EXTRAIT SOURCE ->
★ ★ ★

La conséquence de ce qui précède est qu’une rencontre un peu approfondie, entre l’art contemporain et un Rabelais mis en perspective avec ses sources populaires, n’a jamais été tentée. Or, la connaissance de Rabelais a grandement progressé et s’est éloignée des poncifs transmis par les manuels scolaires. Du côté de l’art, l’univers de l’écrivain, s’il n’est pas explicitement revendiqué, n’est pas ignoré, tant s’en faut. La situation se prête donc aujourd’hui à une rencontre.

★ ★ ★

CONSIGNE ÉCRITE 1 -> Dans les enregistrements, reproduisez à l'identique la portion qui s'ouvre sur la ligne contenant "is (1299, 731)." et se ferme sur la ligne contenant "coordinates (547, 408).", ces deux lignes comprises.
L'extrait et les enregistrements forment deux ensembles distincts.

(Données enregistrées)
★ ★ ★

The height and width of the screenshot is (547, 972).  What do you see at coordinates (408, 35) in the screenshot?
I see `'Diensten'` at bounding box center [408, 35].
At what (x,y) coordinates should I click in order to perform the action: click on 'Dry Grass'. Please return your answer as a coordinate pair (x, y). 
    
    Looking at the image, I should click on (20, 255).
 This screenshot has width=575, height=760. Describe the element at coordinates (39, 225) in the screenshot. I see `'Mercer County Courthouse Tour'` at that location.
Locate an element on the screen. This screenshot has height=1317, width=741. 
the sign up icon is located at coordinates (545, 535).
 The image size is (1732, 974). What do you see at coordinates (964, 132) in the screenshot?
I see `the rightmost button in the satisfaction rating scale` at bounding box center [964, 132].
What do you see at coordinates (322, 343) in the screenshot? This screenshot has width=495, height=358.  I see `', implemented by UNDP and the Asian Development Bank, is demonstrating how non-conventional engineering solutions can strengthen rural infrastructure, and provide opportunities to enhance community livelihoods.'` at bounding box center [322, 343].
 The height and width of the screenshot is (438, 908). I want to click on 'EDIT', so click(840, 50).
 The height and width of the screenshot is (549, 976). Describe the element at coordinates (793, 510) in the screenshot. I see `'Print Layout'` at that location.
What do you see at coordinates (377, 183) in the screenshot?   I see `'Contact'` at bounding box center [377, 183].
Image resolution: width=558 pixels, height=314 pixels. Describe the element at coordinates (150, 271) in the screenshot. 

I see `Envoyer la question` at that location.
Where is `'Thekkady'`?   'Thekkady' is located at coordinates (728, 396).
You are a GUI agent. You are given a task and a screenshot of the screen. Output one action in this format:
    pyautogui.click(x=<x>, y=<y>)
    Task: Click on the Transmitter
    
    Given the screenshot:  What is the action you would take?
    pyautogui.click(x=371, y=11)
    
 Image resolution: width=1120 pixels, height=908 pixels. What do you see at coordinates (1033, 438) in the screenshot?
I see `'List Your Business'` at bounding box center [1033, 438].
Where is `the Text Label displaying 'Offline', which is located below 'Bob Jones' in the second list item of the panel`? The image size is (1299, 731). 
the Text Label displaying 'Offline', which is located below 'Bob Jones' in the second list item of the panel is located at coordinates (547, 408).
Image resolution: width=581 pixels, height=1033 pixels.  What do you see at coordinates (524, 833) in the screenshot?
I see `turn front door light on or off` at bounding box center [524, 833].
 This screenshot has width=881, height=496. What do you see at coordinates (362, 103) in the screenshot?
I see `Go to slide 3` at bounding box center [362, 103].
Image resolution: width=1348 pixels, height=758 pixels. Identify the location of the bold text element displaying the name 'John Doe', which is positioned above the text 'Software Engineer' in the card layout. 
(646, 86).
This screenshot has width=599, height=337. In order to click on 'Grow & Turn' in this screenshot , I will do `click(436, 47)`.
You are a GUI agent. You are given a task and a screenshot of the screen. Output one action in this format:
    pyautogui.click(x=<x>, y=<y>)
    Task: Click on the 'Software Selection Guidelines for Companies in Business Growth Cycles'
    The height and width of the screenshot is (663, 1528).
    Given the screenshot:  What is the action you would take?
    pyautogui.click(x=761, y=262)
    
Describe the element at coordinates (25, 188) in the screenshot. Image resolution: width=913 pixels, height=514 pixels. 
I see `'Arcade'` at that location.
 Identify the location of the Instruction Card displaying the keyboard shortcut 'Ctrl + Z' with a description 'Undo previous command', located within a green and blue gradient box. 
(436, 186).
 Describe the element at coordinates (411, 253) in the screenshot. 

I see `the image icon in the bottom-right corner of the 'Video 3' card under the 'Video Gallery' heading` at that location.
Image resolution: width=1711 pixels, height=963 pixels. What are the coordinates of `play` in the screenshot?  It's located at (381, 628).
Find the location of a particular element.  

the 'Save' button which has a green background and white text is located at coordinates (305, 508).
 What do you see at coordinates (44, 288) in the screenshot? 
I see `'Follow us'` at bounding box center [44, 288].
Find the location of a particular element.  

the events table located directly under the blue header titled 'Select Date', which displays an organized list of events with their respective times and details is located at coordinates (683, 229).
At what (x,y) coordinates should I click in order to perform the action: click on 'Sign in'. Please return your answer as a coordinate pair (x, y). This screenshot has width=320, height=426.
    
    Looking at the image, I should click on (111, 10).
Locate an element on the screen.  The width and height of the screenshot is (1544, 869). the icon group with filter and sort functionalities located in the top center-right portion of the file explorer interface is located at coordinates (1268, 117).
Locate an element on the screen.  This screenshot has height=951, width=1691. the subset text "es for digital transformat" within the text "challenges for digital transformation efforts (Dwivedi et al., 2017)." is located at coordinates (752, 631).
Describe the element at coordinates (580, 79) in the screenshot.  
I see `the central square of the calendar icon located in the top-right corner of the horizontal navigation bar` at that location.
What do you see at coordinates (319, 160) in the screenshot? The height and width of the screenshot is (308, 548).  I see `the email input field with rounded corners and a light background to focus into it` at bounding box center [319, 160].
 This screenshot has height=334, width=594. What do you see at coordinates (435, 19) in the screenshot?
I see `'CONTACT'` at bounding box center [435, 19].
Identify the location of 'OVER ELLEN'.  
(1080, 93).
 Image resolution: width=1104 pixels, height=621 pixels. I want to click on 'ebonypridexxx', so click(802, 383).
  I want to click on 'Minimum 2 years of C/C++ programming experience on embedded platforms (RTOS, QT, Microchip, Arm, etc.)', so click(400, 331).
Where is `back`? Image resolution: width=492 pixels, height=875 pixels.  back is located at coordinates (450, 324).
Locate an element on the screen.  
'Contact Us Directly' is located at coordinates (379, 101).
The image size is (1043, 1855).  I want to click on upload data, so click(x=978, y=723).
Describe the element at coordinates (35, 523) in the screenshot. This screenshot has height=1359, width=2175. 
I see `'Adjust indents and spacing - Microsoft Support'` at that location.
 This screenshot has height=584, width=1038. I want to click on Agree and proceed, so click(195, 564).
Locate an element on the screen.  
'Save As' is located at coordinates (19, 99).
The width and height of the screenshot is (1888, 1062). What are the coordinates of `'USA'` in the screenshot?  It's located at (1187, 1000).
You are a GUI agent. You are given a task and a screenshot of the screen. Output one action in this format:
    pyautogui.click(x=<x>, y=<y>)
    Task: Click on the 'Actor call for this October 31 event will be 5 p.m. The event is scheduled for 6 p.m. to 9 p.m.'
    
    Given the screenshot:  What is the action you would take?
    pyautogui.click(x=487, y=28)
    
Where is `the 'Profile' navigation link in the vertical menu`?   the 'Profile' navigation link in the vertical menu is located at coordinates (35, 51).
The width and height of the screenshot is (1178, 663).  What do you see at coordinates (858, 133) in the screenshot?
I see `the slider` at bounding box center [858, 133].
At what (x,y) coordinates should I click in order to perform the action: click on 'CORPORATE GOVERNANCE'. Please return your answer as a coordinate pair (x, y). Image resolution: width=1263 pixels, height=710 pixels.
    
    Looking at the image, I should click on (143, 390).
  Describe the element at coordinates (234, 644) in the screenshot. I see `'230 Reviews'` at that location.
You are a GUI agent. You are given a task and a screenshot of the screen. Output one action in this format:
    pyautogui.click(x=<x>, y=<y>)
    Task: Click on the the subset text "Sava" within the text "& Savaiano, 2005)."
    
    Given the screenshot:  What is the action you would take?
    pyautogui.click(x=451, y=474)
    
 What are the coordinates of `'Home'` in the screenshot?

★ ★ ★

CONSIGNE ÉCRITE 2 -> Énumérez, une par ligne, toutes les phrases de l'extrait sur Rabelais et l'art contemporain.

RÉPONSE 1 ->
Where is `the Text Label displaying 'Offline', which is located below 'Bob Jones' in the second list item of the panel`? The image size is (1299, 731). 
the Text Label displaying 'Offline', which is located below 'Bob Jones' in the second list item of the panel is located at coordinates (547, 408).

RÉPONSE 2 ->
La conséquence de ce qui précède est qu'une rencontre un peu approfondie, entre l'art contemporain et un Rabelais mis en perspective avec ses sources populaires, n'a jamais été tentée.
Or, la connaissance de Rabelais a grandement progressé et s'est éloignée des poncifs transmis par les manuels scolaires.
Du côté de l'art, l'univers de l'écrivain, s'il n'est pas explicitement revendiqué, n'est pas ignoré, tant s'en faut.
La situation se prête donc aujourd'hui à une rencontre.